If you are not located in the United States, please note that unapproved and uncleared products intended to diagnose, mitigate, prevent, treat, or cure the Ebola virus offered for importation into the United States are subject to detention and refusal of admission. We will advise the appropriate regulatory or law enforcement officials in the country from which you operate that FDA considers your products listed above to be an unapproved or uncleared products that cannot be legally sold to consumers in the United States.
Please direct any inquiries concerning this letter to FDA at EbolaTaskForce-CFSAN@fda.hhs.gov or by contacting Mabel M. Lee at (240) 402-0972.
In addition, it is unlawful under the FTC Act, 15 U.S.C. § 41 et seq., to advertise that a product can prevent, treat, or cure human disease unless you possess competent and reliable scientific evidence, including, when appropriate, well-controlled human clinical studies, substantiating that the claims are true at the time they are made. See FTC v. Direct Mktg.

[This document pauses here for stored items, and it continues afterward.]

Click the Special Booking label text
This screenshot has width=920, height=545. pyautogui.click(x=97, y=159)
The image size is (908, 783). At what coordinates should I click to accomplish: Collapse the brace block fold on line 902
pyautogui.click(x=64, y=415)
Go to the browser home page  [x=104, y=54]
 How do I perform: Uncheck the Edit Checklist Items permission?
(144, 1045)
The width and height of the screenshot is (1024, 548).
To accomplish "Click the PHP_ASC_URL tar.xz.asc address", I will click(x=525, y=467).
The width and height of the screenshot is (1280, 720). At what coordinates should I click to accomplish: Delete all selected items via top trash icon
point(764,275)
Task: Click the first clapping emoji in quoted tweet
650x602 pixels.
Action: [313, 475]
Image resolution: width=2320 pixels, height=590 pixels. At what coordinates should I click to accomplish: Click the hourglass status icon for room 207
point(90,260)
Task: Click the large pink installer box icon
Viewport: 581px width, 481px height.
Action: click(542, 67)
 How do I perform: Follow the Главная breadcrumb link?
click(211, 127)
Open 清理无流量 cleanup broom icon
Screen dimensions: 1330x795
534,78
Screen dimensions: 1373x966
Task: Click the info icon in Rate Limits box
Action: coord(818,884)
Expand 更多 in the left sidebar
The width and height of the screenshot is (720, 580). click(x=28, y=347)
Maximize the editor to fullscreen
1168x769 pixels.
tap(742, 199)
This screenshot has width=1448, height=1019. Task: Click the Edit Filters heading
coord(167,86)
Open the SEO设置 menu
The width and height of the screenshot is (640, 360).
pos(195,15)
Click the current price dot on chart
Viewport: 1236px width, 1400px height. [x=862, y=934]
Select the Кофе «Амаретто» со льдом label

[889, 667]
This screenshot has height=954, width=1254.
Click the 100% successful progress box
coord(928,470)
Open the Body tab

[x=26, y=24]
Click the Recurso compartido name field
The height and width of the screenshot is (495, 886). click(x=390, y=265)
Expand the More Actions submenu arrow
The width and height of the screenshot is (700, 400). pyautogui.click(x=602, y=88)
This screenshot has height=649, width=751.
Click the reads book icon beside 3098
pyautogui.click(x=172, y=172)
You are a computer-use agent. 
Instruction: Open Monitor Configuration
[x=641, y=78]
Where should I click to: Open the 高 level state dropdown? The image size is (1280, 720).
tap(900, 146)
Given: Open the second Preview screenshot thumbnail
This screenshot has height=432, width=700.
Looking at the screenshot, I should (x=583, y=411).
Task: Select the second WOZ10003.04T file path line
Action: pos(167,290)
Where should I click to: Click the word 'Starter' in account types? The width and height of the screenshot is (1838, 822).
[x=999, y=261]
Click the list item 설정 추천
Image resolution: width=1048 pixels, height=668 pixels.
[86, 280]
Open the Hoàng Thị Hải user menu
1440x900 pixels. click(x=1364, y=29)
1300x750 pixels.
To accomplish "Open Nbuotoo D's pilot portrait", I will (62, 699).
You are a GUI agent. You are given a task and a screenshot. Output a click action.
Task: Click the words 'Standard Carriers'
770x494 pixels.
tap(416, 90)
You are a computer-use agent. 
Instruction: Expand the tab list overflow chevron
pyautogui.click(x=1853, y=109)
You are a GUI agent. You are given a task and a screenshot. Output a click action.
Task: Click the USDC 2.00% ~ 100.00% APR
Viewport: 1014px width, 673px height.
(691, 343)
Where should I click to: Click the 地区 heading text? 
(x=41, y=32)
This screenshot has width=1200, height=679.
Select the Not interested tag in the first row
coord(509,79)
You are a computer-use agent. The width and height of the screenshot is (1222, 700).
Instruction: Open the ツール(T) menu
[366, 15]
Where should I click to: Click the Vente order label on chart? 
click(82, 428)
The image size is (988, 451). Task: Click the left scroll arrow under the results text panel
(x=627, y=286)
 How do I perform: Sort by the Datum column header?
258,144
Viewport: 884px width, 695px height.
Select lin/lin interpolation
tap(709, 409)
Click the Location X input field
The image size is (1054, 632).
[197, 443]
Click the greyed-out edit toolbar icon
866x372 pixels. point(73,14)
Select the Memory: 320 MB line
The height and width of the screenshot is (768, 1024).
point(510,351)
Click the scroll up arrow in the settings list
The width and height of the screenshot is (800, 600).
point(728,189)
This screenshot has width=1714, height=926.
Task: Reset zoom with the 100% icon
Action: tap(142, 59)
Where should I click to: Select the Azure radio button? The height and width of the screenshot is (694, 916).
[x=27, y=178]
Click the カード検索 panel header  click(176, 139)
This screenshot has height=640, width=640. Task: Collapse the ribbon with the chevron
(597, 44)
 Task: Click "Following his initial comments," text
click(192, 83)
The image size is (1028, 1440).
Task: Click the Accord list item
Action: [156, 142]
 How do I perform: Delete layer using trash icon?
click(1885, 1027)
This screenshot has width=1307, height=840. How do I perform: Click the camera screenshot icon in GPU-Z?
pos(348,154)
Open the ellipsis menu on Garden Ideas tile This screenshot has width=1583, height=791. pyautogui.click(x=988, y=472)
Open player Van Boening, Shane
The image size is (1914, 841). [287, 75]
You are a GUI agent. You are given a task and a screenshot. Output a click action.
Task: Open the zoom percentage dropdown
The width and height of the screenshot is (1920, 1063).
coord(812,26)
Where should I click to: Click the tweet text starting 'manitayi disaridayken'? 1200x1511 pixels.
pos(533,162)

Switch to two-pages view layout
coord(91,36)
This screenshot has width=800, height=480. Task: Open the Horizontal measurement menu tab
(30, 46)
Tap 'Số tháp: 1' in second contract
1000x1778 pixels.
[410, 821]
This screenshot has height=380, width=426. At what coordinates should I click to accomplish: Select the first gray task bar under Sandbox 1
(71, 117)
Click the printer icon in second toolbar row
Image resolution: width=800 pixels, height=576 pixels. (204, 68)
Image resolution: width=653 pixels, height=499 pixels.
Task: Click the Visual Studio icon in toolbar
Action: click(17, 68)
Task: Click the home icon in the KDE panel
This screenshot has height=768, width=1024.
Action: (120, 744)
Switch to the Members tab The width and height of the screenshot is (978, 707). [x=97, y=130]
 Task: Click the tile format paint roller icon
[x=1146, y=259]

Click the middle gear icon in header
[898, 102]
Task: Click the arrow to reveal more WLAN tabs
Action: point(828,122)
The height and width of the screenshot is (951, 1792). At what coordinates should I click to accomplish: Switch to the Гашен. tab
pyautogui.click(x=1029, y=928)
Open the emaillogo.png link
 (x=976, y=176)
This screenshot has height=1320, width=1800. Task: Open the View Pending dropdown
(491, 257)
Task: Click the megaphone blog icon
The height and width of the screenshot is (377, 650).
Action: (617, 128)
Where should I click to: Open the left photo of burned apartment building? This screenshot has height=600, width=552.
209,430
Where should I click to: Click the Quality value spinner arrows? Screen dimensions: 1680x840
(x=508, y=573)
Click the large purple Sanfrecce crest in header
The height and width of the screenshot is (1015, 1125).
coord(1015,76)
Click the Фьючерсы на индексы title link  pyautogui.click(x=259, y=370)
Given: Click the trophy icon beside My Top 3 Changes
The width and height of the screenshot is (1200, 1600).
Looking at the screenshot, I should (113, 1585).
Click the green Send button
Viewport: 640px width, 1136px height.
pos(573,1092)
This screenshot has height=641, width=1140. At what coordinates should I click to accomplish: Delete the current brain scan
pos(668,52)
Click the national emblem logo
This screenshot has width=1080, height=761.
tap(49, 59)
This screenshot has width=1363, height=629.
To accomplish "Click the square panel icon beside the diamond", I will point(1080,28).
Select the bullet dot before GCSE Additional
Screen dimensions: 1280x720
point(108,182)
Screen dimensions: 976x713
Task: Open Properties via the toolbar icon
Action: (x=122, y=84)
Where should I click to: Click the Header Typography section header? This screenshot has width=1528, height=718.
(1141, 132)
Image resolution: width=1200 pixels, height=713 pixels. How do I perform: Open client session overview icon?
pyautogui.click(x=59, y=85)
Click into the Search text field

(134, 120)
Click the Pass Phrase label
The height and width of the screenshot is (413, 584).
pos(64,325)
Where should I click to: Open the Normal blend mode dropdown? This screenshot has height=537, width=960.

Concepts, 569 F. Supp. 2d 285, 300, 303 (D. Mass. 2008), aff’d, 624 F.3d 1 (1st Cir. 2010); FTC v. Nat'l Urological Group, Inc., 645 F. Supp. 2d 1167, 1190, 1202 (N.D. Ga. 2008), aff’d, 356 Fed. Appx. 358 (11th Cir. 2009); FTC v. Natural Solution, Inc., No. CV 06-6112-JFW, 2007-2 Trade Cas. (CCH) P75,866, 2007 U.S. Dist. LEXIS 60783, at *11-12 (C.D. Cal. Aug. 7, 2007). More generally, to make or exaggerate such claims, whether directly or indirectly, through the use of a product name, website name, metatags, or other means, without rigorous scientific evidence sufficient to substantiate the claims, violates the FTC Act. See In re Daniel Chapter One, No. 9239, slip op. 18-20, 2009 WL 516000 (F.T.C.), 17-19 (Dec. 24, 2009) (http://www.ftc.gov/os/adjpro/d9329/091224commissionopinion.pdf), pet. for review den., 2010 WL 5108600 (D.C. Cir. Dec. 10, 2010).
The FTC strongly urges you to review all claims for your products and ensure that those claims are supported by competent and reliable scientific evidence. Violations of the FTC Act may result in legal action seeking a Federal District Court injunction or Administrative Cease and Desist Order. An order also may require that you pay back money to consumers. Please notify FTC via electronic mail at healthproducts@ftc.gov within fifteen (15) working days of receipt of this letter, of the specific actions you have taken to address FTC's concerns. If you have any questions regarding compliance with the FTC Act, please contact Richard Cleland at 202-326-3088.
Mary K. Engle
Associate Director
Division of Advertising Practices
Federal Trade Commission
William A. Correll
Office of Compliance
Center for Food Safety
And Applied Nutrition
Food and Drug Administration

This page was posted on January 6, 2019.